I'm just learning about linked lists and I tried to create a function, that loops through a linked list and prints out every value.
However, at the end of my while-loop, when I past the last node I got an segmentation fault.
I though I would get rid of the segmentation fault by setting the condtion from (temp != NULL) to (temp->next != NULL), but still I got the error. I would appriciate some help here.
I provide the print function in which I get the error, but I also could provide the complete code if needed.

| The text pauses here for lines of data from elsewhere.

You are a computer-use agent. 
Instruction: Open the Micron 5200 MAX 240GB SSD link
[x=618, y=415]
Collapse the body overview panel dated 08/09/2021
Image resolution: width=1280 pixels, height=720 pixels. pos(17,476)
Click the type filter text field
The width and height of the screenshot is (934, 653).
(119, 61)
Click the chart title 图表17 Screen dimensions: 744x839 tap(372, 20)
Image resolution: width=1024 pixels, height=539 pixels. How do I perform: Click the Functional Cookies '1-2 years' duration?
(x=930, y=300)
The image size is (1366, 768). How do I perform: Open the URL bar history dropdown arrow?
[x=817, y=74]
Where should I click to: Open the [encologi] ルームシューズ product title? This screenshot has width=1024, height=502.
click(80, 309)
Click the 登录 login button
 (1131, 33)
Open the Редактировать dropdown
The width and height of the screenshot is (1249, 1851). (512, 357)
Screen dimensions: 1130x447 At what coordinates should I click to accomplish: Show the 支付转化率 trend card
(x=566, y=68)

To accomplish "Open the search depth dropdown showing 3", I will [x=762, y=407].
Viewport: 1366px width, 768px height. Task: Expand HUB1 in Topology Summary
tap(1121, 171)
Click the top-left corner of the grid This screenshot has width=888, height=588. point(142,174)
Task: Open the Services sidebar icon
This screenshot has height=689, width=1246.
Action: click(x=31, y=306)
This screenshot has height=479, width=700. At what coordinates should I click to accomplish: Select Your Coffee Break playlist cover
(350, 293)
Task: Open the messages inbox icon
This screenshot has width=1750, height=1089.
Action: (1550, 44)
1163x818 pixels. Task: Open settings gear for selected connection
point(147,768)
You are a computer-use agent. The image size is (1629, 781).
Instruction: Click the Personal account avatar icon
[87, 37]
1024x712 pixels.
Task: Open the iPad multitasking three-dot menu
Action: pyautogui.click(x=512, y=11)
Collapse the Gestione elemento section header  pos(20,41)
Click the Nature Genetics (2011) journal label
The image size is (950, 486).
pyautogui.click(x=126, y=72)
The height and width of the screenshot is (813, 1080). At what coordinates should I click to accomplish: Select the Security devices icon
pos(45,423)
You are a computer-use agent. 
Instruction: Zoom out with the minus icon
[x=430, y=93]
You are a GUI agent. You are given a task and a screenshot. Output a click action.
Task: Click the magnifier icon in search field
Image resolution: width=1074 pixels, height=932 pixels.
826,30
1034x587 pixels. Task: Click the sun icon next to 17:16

void printList(node_t *head){
node_t *temp = head;
if (temp != NULL) {
while (temp->next != NULL) {
int i = temp->value;
printf("%d\n", i);
temp = temp->next;
}
}
}
Added some more code.
#include <stdio.h>
#include <stdlib.h>
struct node{
int value;
struct node *next;
};
typedef struct node node_t;
void printList(node_t *head){
node_t *temp = head;
if (temp != NULL) {
while (temp->next != NULL) {
int i = temp->value;
printf("%d\n", i);
temp = temp->next;
}
}
}
node_t *create_new_node(int value){
node_t *next_pointer = malloc(sizeof(node_t));
next_pointer->value = value;
next_pointer->next = NULL;
return next_pointer;
}
node_t *insert_at_head(node_t **head, node_t *new_node){
new_node->next = *head;
*head = new_node;
return new_node;
}
int main(){
node_t *tmp, *head;
for(int i= 0; i<25; i++){
tmp = create_new_node(i);
insert_at_head(&head, tmp);
}
printList(head);
return 0;
}
Initialise head:
node_t *tmp, *head=NULL;
That way what ends up being the very last next is well defined and will prevent access who-knows-where.
Then I get a nice backward output (minus the last element, first inserted, the 0; see comment by Jabberwocky).
E.g. here https://www.tutorialspoint.com/compile_c_online.php
Otherwis you do:
head->OhNo
head->1->OhNo
head->2->1->OhNo
....
This will trip up your output function, when it arrvives at/before the "OhNo", which points who-knows-where.
With init it is
head->NULL
head->1->NULL
head->2->1->NULL
...
The latter works cleanly with your output function.